XGBoost long predicting time

Alkatrass · July 18, 2020, 6:08pm

I’m running XGBoost algorithm through OneVsRestClassifier, training on large sparse data, around 489 binary features, 484 labels (set of pixels + some binary features). Training takes 40 minutes when predicting - 30 (size of train and test data is the same). Is it okay behavior for that or it’s my fault and I need to set another hyperparameters?

Language: Python3

Current hyperparameters:

eta = 0.03
gamma = 1
max_depth = 4
n_estimators = 100
tree_method = ‘hist’
predictor = ‘cpu_predictor’ (I’m not allowed to use GPU accelerator)

I use csr matrix to reduce training time.
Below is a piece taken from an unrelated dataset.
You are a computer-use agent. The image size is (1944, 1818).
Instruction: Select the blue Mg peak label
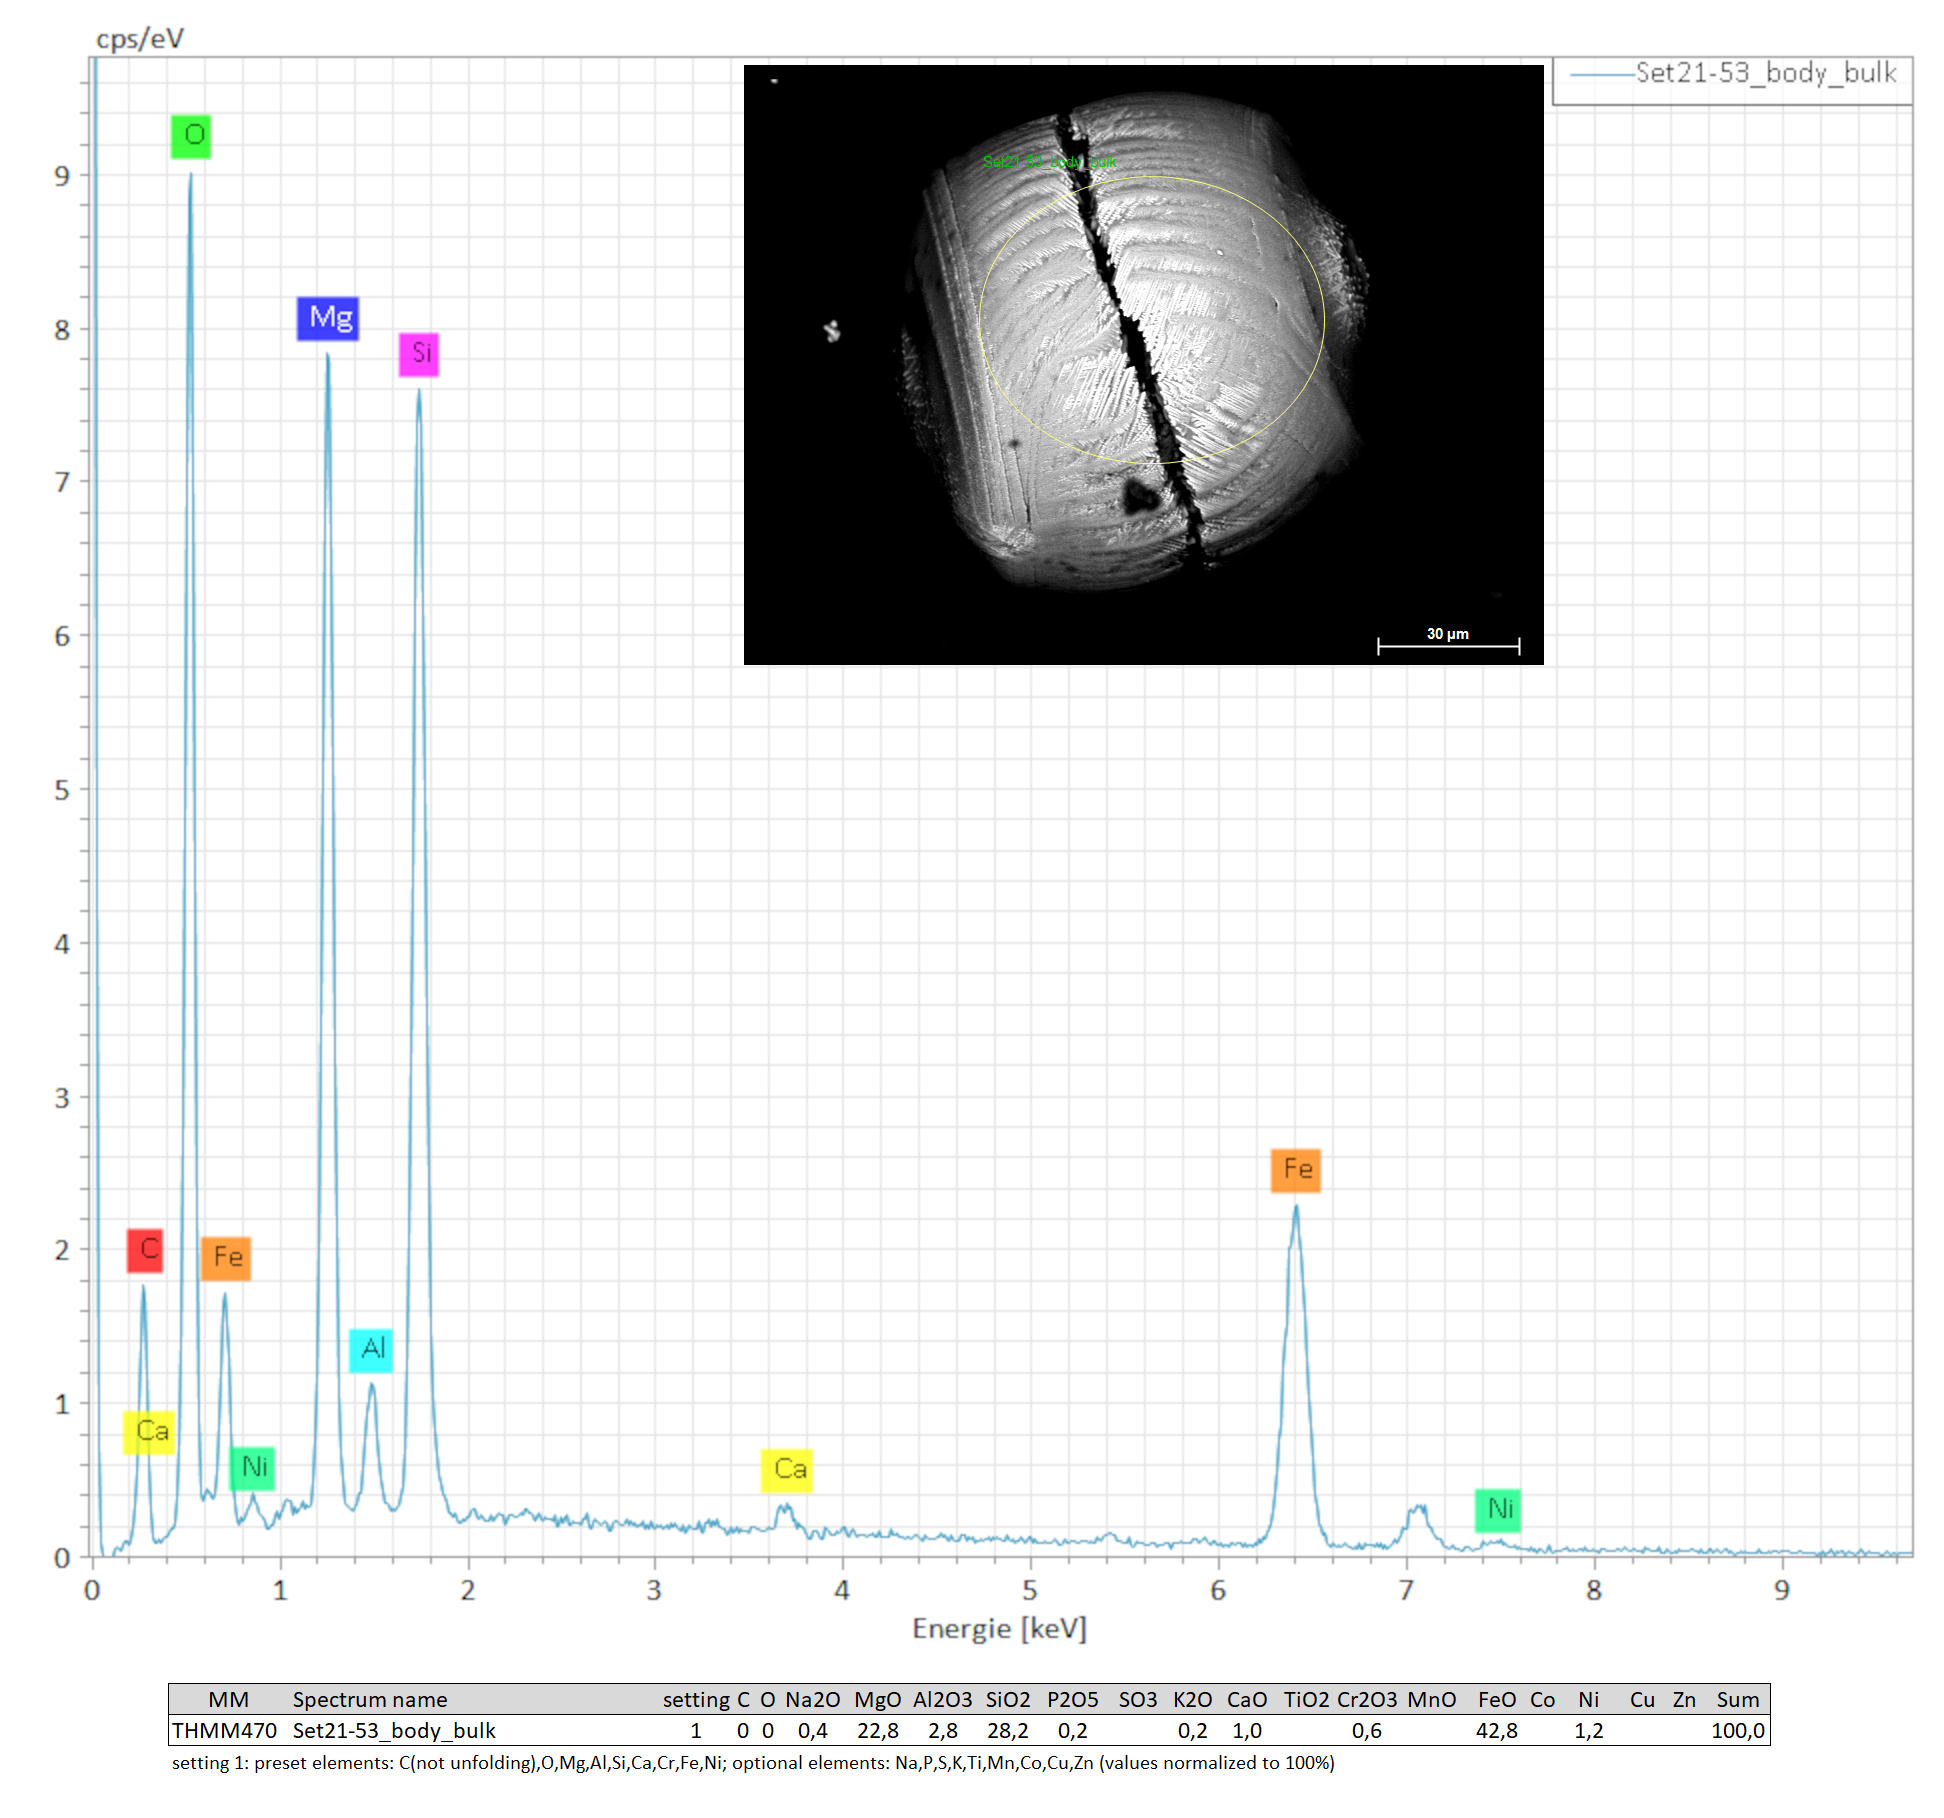328,318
But I noticed that using non-sparse data takes 4 times less time for prediction, but training time becomes too long, and unfortunately I can’t use DMatrix because of OneVsRestClassifier

thvasilo · July 22, 2020, 9:28pm

OneVsRestClassifier will train one classifier per class, so unless I’m mistaken, you’re training 484*100 trees here.

That would probably explain the long running time. Its purpose is to be used for multilabel classification, if you’re using images (pixels) not sure if that’s the correct model.

Are you trying to use 489 features to predict from a set of 489 labels? If your output is an image, there’s probably better ways to model that problem and take advantage of the structure present in images.